Tersangka pria disabilitas tanpa tangan memperagakan adegan rekonstruksi kasus pelecehan seksual terhadap mahasiswi di Taman Udayana Kota Mataram, Rabu (11/12/2024). (IDN Times/Muhammad Nasir)
Ainuddin juga membantah tersangka memaksa dan melakukan intimidasi kepada korban. Dia mengatakan apa yang dilakukan tersangka dan korban adalah suka sama suka.
"Argumennya adalah suka sama suka, tidak ada paksaan dan intimidasi," jelasnya.

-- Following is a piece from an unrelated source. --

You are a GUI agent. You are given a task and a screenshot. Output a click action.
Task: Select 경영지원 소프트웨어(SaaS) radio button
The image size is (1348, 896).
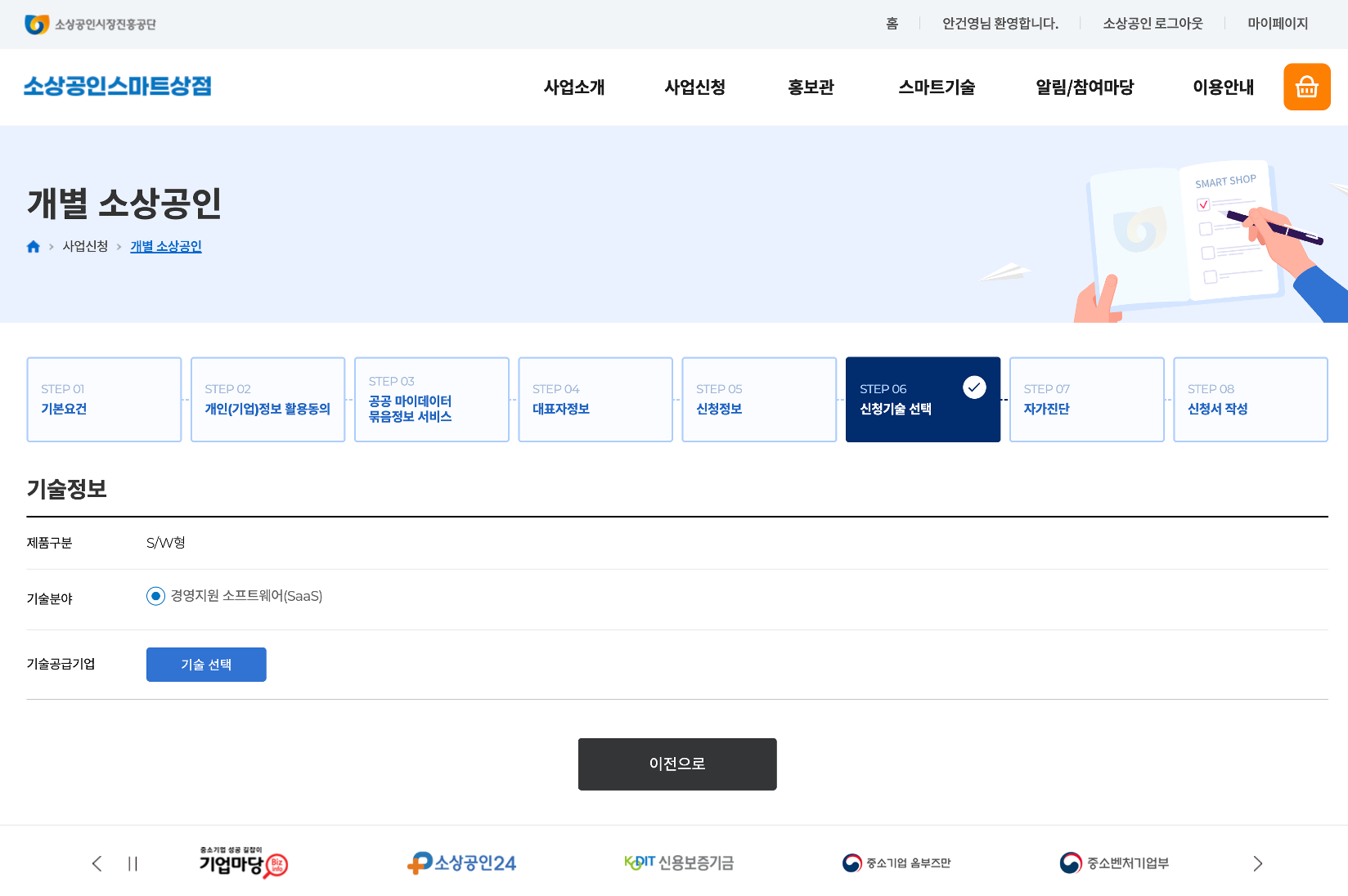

Ainuddin mengatakan kasus ini dilaporkan ke Polda NTB karena korban meminta uang sebesar Rp50 ribu yang digunakan untuk membayar di homestay kepada tersangka. Namun pada saat itu, tersangka tidak punya uang.
"Korban sempat minta uang. Sebagaimana yang dia bayar (di homestay). Itu tak bisa dipenuhi Agus karena memang dia tak punya uang pada saat itu. Tapi maunya pada saat itu sehingga dia (korban) marah," ucap Ainuddin.
Sementara, penjaga Homestay Nang's I Wayan Kartika mengatakan bahwa memang Agus sering membawa perempuan ke penginapan tersebut. Dia mengungkapkan Agus selalu memesan kamar nomor 6.
"Selalu di kamar nomor 6. Gak pernah pindah-pindah. Yang cewek yang biasa bayar. Agus sekitar empat sampai lima kali datang dengan perempuan yang berbeda," ungkapnya.